Se o plano foi o grande trunfo dos processos de urbanização ao longo de meados do século XX, não resistiram aos destroços das cidades pós-guerra, e dos excessos de sub-habitação e das cidades informais que configuram o panorama mundial. Não resistiram, pois as cidades precisavam de respostas rápidas de redesenho das cidades destruídas.
Retorna, então, o projeto. Nas mãos de Leon e Robert Krier, Aldo Rossi, Kevin Lynch e Gordon Cullen, para concentrar-se nos principais, a cidade passou a ser vista como um problema de projeto. No entanto, diferentemente do modelo de Le Corbusier, as propostas não focam mais na totalidade da cidade, mas na escala do cotidiano.
Se a polêmica concentra-se na dicotomia entre plano (foco-no-problema) x projeto (foco-na-solução), também se concentra na disputa entre áreas de conhecimento. Longe de ser uma discussão fácil de enfrentar, a academia tem proposto duas respostas a essa polêmica: linhas de pesquisa em planejamento urbano (processos e planos) e linhas de pesquisa em desenho urbano (produtos e projetos).
Essa polêmica tem que ser construída em outra ordem.
Design, projeto ou plano?
Talvez a saída dessa polêmica seja recuperar o termo design em inglês. O termo design é um conceito rico em significação e, portanto, problemático. Neste artigo, utiliza-se a concepção de Flusser (1999) para posicionar design como projeto e como plano, ou seja, no tensionamento entre foco-no-problema e foco-na-solução.
Diferentemente da clássica distinção entre forma e conteúdo, Flusser faz uma distinção entre matéria e forma: como matéria, significa o mundo amorfo que ainda não recebeu uma configuração; e como forma, aquilo que configura. Assim, o design in-forma a matéria. Por isso, pode-se defini-lo como sendo um dos “métodos para dar forma à matéria e para fazer que essa apareça como aparece, e não de outro modo” (1). Nessa perspectiva, o design opera sobre o espaço na construção das formas dos objetos ao longo do tempo.
Na tentativa de localizar a razão de ser do design, Cross (2) propõe uma posição entre o universo da ciência e o das artes (humanidades). Enquanto a ciência tem seu foco no mundo natural; as humanidades, na experiência humana; o Design concentrar-se-ia no mundo artificial. A cada área corresponderia uma maneira de pesquisar a realidade. Para o Design, os métodos se constituem como modelagem, como formação de padrões e processos de sínteses. Portanto, se existe para essas culturas uma maneira científica ou artística de ser, existiria também uma maneira designerly para a atividade de design – designerly ways of knowing.

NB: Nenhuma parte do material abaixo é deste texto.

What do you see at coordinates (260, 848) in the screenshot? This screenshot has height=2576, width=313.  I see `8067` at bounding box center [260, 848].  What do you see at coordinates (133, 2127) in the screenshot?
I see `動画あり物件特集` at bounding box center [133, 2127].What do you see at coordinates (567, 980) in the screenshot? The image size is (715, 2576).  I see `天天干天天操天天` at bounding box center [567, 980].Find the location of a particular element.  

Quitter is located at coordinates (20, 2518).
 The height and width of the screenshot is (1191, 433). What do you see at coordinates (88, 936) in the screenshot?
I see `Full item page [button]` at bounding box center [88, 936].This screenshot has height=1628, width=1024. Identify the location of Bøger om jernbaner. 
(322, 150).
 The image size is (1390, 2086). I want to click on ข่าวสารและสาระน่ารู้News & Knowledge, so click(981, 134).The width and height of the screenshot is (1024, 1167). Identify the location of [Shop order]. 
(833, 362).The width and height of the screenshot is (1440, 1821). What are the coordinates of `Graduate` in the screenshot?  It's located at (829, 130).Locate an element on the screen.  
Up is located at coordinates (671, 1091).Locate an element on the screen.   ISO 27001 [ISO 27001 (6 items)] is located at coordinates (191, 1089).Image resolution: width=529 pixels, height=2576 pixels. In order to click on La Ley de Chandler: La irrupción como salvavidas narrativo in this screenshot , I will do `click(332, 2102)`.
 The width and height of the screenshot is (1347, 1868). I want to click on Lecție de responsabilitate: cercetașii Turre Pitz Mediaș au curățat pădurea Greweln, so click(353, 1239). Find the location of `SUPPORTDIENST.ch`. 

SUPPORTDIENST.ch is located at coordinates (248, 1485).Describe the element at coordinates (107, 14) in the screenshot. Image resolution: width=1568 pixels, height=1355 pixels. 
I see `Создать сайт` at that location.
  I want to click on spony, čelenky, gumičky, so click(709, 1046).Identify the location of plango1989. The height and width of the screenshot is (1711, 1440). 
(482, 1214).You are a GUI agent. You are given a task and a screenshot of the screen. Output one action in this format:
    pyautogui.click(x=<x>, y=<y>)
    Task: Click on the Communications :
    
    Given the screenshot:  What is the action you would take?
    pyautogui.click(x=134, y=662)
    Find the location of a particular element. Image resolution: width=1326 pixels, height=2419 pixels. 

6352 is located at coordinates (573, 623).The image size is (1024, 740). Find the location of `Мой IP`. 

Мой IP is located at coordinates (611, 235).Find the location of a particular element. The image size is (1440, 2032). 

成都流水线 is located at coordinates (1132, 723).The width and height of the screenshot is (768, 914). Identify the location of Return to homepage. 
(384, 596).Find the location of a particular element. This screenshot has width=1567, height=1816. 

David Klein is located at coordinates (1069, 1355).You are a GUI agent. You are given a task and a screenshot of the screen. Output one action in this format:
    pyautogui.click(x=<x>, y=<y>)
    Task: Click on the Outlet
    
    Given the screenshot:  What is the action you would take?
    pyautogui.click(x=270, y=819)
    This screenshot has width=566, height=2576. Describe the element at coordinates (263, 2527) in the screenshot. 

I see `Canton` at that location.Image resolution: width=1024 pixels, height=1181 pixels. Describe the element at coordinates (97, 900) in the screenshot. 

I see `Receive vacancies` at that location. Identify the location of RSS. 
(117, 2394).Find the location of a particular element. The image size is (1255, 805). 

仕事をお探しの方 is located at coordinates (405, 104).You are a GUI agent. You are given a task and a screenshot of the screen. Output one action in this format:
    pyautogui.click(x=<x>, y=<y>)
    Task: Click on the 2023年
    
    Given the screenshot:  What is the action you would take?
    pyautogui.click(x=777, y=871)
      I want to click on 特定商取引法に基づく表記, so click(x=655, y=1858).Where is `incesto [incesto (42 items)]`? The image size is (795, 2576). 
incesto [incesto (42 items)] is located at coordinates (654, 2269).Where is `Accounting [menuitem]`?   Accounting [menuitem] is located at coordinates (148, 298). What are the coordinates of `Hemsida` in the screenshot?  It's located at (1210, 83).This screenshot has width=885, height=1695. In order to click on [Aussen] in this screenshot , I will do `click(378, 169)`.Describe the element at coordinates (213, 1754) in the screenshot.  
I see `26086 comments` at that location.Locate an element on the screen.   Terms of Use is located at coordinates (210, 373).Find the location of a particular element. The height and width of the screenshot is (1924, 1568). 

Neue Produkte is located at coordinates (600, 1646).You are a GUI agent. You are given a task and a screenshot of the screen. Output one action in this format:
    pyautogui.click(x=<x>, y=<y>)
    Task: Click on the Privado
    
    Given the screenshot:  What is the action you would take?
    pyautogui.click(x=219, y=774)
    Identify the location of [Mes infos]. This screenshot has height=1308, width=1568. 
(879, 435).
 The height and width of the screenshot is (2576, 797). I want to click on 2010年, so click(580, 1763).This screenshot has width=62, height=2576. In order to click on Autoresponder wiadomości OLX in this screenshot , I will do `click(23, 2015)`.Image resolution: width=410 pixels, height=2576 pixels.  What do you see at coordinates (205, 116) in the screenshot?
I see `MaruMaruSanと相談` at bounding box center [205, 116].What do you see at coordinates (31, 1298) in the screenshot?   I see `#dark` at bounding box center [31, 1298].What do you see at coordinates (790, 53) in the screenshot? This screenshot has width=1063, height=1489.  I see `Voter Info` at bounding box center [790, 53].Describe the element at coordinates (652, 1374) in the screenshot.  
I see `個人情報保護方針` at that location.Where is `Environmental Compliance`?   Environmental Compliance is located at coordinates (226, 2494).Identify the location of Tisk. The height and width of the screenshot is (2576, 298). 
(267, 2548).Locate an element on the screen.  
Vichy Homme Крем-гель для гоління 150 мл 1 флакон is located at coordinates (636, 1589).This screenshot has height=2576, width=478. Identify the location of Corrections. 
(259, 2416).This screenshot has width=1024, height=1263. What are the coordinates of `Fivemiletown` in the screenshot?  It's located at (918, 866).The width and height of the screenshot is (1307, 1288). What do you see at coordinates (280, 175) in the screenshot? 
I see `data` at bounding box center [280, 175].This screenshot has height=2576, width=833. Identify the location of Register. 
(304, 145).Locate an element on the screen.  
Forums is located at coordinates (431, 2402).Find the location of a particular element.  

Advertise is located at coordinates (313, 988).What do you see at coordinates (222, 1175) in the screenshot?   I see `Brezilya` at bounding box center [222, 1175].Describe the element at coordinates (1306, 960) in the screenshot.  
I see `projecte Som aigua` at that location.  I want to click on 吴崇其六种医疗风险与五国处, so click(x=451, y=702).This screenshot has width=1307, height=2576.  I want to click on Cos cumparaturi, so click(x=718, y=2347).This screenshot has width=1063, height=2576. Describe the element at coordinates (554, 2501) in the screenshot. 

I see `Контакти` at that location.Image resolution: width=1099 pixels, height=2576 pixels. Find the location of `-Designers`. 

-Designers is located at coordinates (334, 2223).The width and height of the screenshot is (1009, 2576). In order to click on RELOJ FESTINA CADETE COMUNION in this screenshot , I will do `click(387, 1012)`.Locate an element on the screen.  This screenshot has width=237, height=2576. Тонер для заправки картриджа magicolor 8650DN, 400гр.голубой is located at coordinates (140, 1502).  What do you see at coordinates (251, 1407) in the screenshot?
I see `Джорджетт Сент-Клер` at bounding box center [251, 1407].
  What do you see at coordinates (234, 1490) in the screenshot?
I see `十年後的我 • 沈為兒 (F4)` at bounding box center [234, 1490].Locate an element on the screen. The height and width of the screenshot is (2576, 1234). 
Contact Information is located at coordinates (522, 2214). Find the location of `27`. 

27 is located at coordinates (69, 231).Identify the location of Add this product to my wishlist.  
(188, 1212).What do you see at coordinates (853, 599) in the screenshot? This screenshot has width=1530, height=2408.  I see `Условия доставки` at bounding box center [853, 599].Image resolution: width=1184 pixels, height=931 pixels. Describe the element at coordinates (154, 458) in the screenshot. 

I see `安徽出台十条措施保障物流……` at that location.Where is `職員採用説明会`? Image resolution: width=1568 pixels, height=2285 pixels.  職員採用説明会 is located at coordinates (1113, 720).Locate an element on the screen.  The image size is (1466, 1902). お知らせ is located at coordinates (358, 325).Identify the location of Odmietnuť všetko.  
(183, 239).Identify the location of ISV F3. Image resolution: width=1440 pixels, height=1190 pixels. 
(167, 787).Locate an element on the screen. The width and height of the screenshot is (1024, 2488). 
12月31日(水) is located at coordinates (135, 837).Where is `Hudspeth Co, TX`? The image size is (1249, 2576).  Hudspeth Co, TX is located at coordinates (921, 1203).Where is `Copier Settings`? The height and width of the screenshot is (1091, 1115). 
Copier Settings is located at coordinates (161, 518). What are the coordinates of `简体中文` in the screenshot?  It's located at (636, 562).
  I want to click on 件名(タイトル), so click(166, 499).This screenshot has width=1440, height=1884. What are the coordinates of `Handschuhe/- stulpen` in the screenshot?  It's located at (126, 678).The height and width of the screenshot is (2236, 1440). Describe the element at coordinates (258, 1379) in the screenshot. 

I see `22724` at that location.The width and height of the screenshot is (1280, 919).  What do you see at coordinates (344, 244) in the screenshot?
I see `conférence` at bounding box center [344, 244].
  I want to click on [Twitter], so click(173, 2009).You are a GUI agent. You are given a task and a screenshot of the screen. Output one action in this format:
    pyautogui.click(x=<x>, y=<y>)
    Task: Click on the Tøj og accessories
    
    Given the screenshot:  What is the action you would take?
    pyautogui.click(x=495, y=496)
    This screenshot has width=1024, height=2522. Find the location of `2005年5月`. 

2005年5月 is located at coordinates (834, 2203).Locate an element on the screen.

Ao utilizar esse conceito (designerly) para o projeto na escala urbana, a realidade da cidade pode ser compreendida não só pelos processos sociais e econômicos, mas por um processo de experimentação projetual (tentativa e erro) que reconhece no projeto uma ação efetiva de leitura do ambiente. É através do desenho nas suas mais diversas tecnologias que essa experimentação ganha escopo.
A essa primeira “construção” da realidade que é feita através dos mais diversos registros gráficos e visuais, encaminha-se o processo para a etapa de generalização obtida pelos processos de estruturação de padrões. Esses padrões expressam-se como “retratos” oriundos de uma realidade específica que ganham relevância em extensão para outras situações similares de aplicação.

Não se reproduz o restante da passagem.